(Saved entries)
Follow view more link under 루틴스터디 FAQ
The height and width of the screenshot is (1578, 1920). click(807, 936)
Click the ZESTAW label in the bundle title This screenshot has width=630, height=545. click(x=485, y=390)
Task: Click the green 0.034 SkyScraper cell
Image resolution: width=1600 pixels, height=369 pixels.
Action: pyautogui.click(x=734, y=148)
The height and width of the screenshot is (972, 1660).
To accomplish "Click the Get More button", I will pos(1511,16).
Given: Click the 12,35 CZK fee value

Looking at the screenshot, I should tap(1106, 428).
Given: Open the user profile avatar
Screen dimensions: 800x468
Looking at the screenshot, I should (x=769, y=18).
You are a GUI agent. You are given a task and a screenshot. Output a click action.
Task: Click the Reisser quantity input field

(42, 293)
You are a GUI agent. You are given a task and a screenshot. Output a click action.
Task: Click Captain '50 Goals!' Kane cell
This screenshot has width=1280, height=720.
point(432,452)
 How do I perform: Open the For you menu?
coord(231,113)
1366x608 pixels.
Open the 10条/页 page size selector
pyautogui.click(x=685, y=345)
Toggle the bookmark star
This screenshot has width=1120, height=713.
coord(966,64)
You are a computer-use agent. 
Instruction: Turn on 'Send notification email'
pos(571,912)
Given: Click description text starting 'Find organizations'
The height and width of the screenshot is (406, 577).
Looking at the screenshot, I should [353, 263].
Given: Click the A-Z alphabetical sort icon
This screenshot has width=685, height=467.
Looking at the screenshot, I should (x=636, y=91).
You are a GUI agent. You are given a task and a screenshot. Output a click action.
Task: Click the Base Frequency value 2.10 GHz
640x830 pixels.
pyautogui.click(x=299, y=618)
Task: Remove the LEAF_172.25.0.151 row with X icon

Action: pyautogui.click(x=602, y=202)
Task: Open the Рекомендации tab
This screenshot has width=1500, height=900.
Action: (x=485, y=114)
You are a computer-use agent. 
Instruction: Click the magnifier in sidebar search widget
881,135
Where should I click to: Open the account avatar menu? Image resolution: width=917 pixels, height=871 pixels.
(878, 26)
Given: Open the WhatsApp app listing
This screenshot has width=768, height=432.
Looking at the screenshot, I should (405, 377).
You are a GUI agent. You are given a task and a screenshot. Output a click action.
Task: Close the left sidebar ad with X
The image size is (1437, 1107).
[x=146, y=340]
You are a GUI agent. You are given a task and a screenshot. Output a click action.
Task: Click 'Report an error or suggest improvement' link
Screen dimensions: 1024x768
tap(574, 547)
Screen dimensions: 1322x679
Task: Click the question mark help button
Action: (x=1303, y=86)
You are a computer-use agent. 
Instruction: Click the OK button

How to complete this task.
Using the records above, report each line that contains the word "cell" by copying it.

Reply to the task.
Task: Click the green 0.034 SkyScraper cell
Task: Click Captain '50 Goals!' Kane cell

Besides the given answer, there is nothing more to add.